[Task details] Nothing but a number should be written: the count of lines below that contain "agent".

Stored items from a collection
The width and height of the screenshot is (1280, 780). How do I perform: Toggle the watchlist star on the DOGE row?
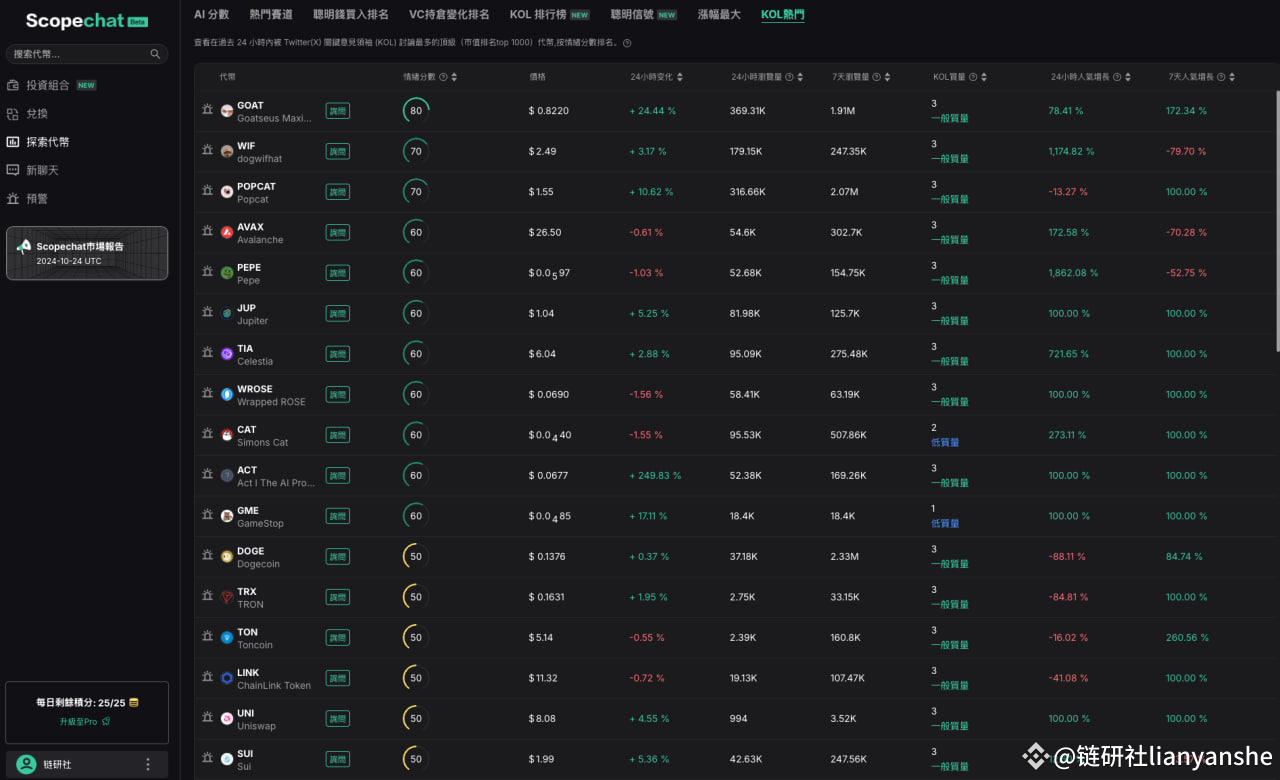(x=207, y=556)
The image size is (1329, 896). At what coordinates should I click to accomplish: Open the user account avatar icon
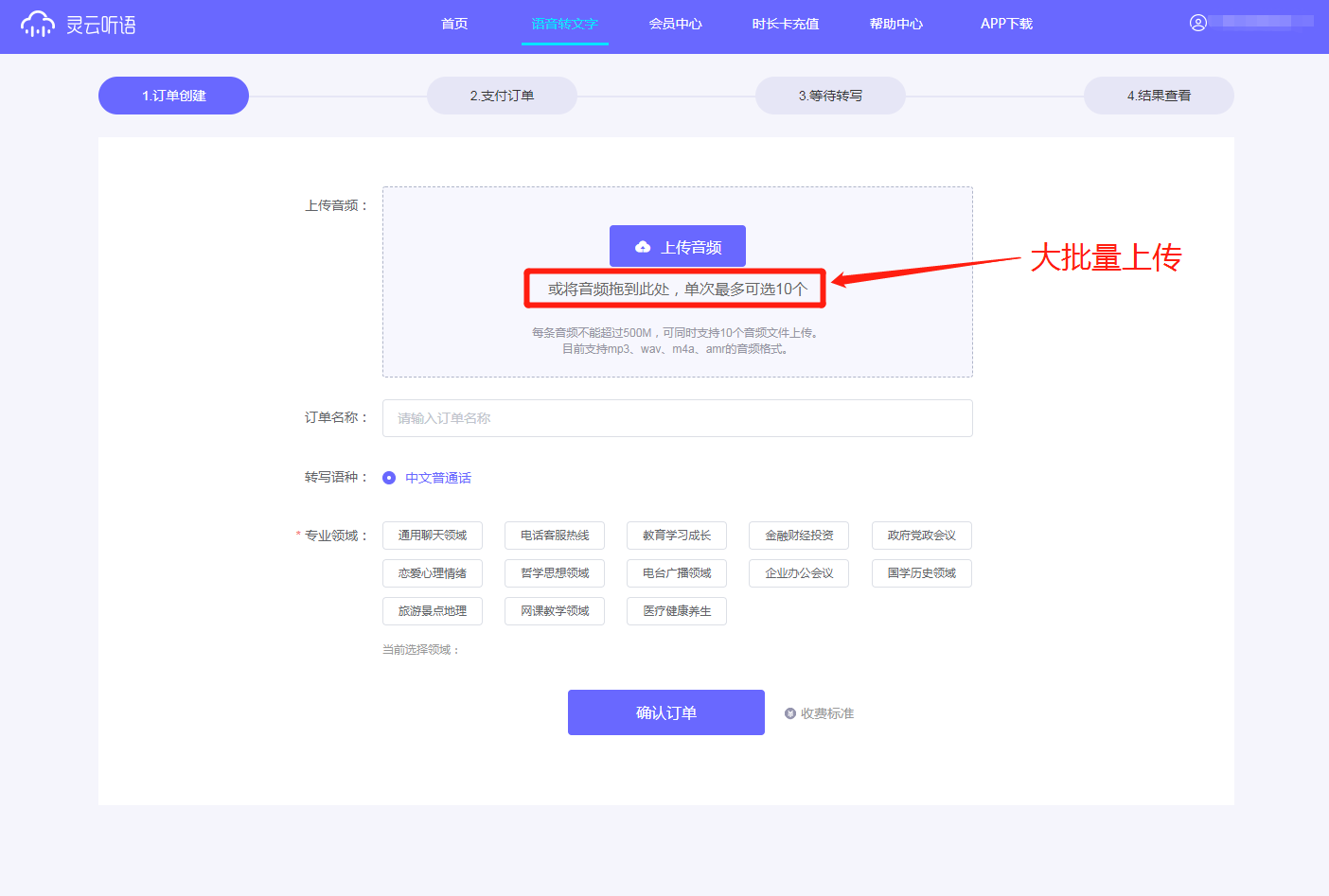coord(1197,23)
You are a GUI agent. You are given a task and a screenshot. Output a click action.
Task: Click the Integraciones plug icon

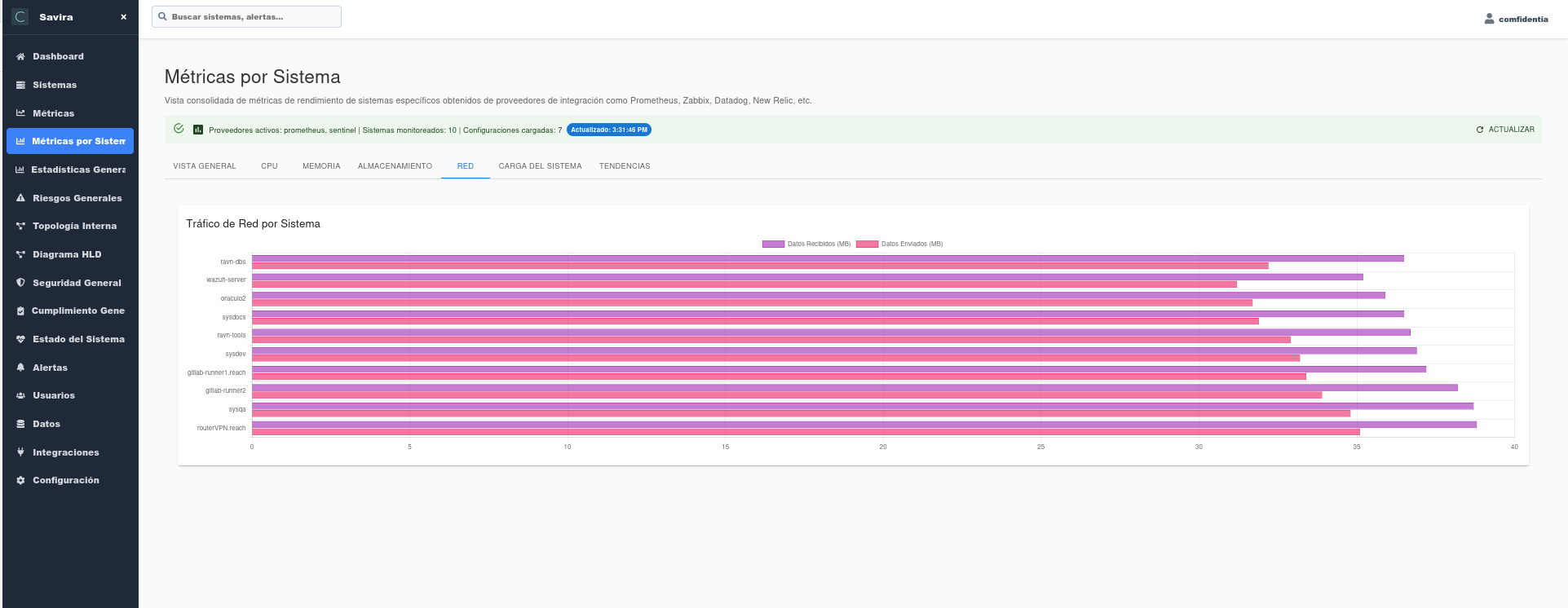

...

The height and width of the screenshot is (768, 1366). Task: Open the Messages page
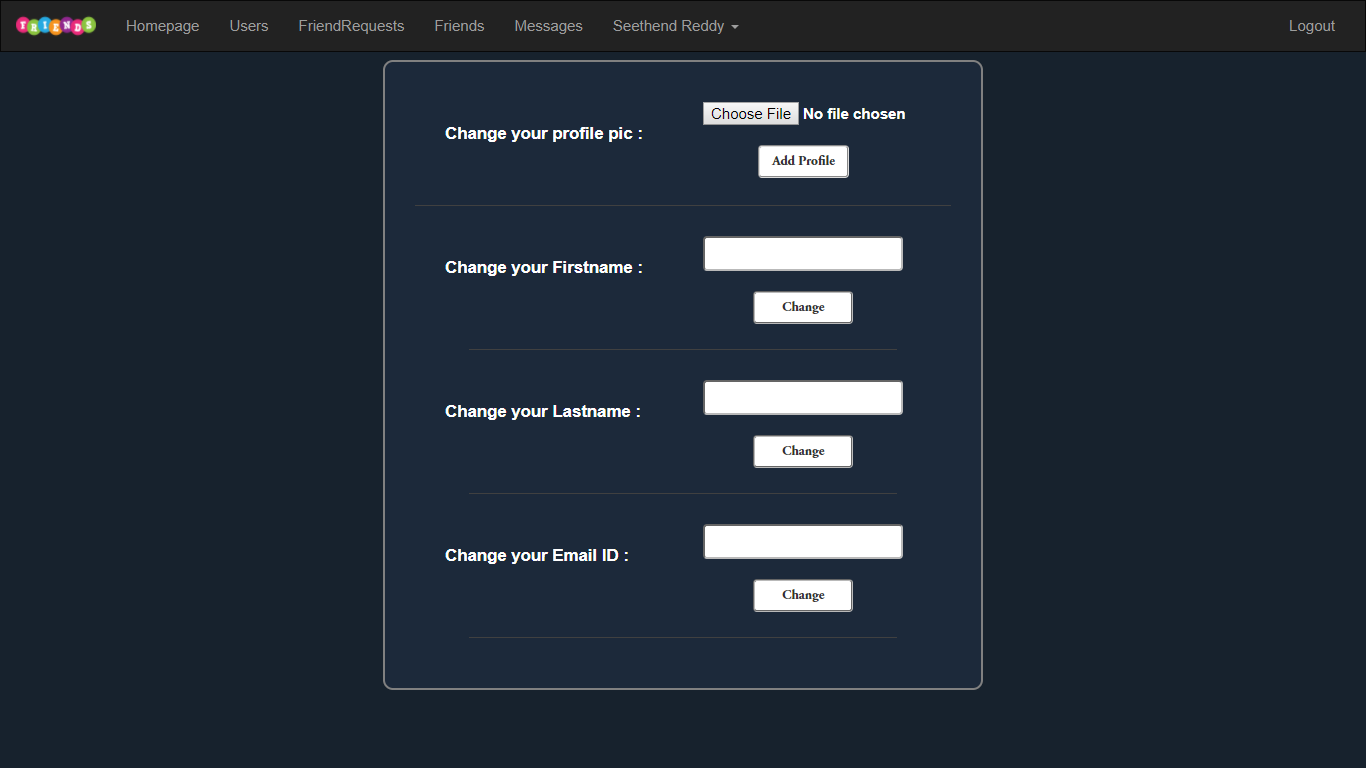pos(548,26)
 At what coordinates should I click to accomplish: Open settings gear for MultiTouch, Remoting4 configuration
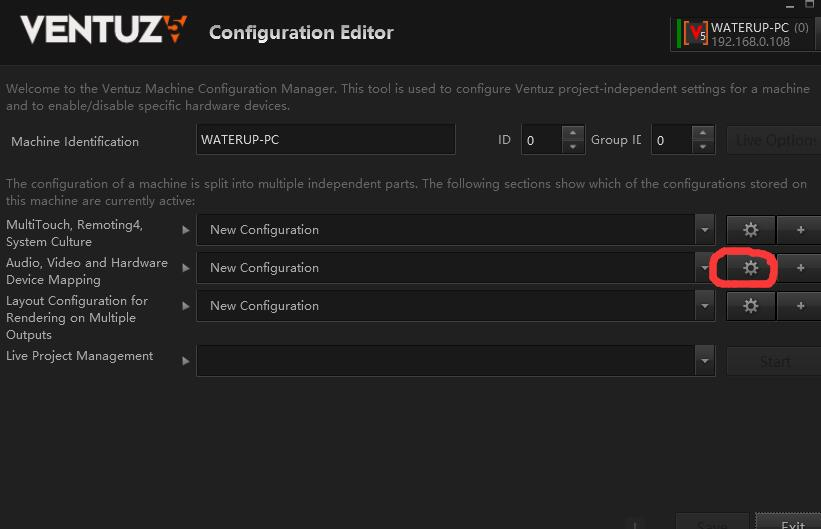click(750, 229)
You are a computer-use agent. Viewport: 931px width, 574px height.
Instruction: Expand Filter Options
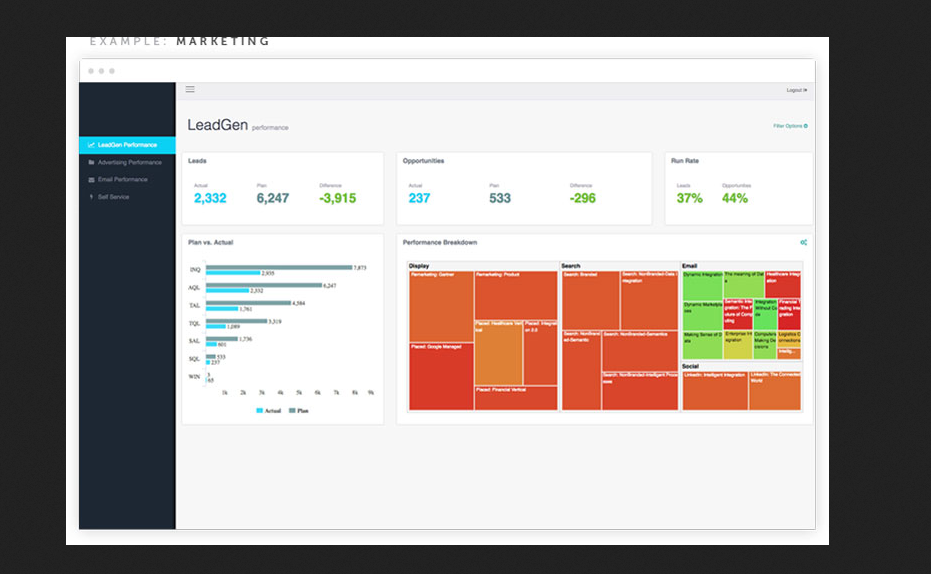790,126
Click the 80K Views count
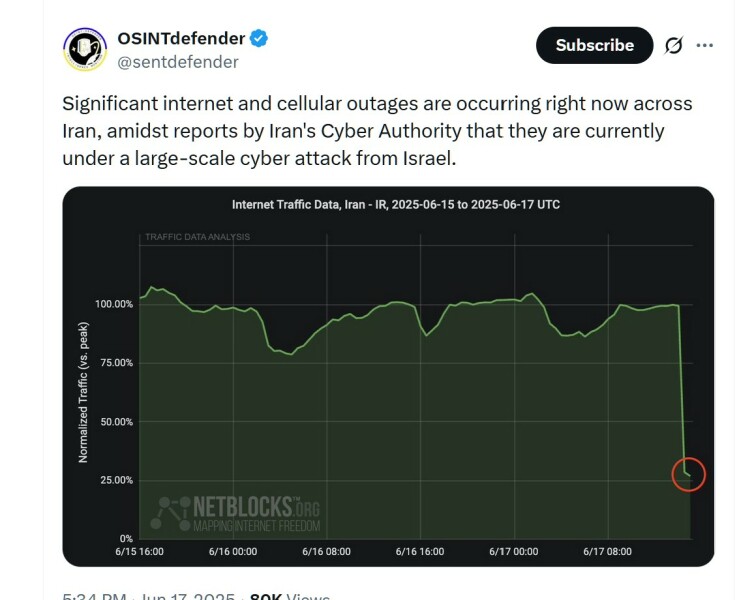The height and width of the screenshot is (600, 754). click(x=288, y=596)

[Exercise output] 2